AGI - Addio a un’altra ex star de “I Soprano”. L'attore Vincent Pastore, noto per aver interpretato il ruolo di Salvatore Bonpensiero, "Big Pussy", nella serie "I Soprano", è morto la scorsa notte a New York. Aveva 80 anni. Dopo diversi giorni senza sue notizie, un vicino lo ha trovato morto nella sua casa nel Bronx (lo stesso quartiere in cui era nato il 14 luglio 1946). La polizia sta indagando sulle cause del decesso, come confermato dal suo manager Bob McGowan.
Dalla Marina militare ai Soprano
Nato il 14 luglio 1946, Pastore prestò servizio nella Marina statunitense durante la guerra del Vietnam prima di conseguire una laurea in recitazione. Fu più volte scritturato per interpretare il classico gangster newyorkese, con ruoli in film come "Quei bravi ragazzi" (1990) di Martin Scorsese e "Carlito's Way" (1993) di Brian De Palma.
Tuttavia, il ruolo che lo rese celebre fu quello di "Big Pussy", braccio destro di Tony Soprano (interpretato da James Gandolfini, morto nel giugno 2013) e successivamente informatore dell'FBI ne “I Soprano”.
L'uscita dal cast de I Soprano
La sua uscita dal cast (con tanto di esecuzione a colpi di pistola), avvenuta al termine della seconda stagione, rappresenta una delle scene cult della longeva serie TV pluripremiata agli Emmy. "Non in faccia, ok?", dice prima di essere colpito più volte a bruciapelo da Soprano e da altri due complici.
Carriera televisiva e doppiaggio
Vincent Pastore partecipò come guest star a numerose serie televisive, tra cui "Law & Order" e "The Practice", e prestò la voce a un personaggio del film d'animazione "Shark Tale".

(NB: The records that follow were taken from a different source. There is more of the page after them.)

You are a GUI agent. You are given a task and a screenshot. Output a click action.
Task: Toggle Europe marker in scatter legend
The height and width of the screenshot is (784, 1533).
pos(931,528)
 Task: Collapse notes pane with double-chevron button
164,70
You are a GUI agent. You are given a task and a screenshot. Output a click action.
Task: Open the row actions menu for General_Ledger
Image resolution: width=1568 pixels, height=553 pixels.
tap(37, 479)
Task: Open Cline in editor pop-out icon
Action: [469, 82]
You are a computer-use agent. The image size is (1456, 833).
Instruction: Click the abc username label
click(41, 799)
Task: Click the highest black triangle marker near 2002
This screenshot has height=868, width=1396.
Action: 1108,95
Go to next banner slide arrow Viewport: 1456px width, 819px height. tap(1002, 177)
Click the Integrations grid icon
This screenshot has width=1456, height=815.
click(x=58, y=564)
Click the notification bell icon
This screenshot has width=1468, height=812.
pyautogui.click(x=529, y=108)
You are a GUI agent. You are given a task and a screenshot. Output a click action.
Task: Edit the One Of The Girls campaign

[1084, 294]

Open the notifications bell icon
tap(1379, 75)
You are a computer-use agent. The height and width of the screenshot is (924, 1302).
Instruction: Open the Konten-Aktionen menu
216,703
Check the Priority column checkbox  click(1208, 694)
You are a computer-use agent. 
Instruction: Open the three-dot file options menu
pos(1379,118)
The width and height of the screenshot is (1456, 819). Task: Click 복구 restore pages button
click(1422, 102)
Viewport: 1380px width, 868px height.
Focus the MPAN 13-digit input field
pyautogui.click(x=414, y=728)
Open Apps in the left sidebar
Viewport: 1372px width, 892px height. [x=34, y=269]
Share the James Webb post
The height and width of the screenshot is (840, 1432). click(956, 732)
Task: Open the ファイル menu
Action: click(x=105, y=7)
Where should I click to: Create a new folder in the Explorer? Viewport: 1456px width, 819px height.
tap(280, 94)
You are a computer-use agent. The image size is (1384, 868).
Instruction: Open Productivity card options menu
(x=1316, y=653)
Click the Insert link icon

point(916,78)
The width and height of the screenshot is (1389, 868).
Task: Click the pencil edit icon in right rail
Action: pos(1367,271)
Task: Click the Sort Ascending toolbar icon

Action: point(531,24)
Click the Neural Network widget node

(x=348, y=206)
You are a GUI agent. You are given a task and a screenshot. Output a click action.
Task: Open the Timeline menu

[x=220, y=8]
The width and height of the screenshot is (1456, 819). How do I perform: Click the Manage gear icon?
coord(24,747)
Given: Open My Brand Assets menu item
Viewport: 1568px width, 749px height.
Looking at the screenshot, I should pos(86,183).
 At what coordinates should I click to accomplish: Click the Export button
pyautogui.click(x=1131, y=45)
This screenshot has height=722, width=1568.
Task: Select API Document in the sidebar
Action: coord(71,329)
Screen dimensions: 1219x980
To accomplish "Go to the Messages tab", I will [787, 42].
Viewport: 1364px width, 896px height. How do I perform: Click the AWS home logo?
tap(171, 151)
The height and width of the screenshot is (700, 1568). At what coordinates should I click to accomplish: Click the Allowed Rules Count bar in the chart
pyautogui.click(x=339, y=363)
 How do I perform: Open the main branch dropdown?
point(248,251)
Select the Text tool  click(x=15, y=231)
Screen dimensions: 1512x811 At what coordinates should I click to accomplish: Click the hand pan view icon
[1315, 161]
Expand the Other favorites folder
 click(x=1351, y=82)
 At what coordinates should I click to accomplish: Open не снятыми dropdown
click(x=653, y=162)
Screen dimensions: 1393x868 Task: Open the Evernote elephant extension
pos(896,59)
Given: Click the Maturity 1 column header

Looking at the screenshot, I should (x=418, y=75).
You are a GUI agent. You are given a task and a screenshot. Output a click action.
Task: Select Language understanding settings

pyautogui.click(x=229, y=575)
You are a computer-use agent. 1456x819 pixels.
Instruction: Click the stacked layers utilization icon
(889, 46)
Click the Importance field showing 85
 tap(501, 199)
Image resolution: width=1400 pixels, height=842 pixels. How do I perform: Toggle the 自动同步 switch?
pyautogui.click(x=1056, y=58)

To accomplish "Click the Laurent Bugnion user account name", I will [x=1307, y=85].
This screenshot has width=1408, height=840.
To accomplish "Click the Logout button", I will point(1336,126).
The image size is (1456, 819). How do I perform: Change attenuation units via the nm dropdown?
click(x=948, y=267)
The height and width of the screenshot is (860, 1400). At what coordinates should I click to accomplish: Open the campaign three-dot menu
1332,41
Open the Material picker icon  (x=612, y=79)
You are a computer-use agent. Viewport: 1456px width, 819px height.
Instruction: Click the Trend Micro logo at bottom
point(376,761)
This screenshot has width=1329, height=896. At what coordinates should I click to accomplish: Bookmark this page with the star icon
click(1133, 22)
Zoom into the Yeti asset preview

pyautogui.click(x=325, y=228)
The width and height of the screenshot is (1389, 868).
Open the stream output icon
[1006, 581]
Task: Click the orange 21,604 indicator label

"Era generoso con i giovani attori"
Apparve inoltre in diversi reality show, tra cui "The Celebrity Apprentice", all'epoca condotto da Donald Trump. "Ho avuto il privilegio di rappresentare Vinny per oltre 30 anni, molto prima che 'I Soprano' lo rendessero un volto noto al grande pubblico", ha dichiarato il manager Attermann.
"Per il mondo rimarrà sempre l'indimenticabile 'Big Pussy', ma per chi di noi lo conosceva era molto di più", ha aggiunto. "Amava fare l'attore. Nutriva una grande passione per il suo mestiere ed è sempre stato generoso nei confronti dei giovani attori, dedicando loro tempo, consigli e sostegno ogni volta che ne aveva l'occasione", è il ritratto di Pastore "fuori" dal set nelle parole del suo manager.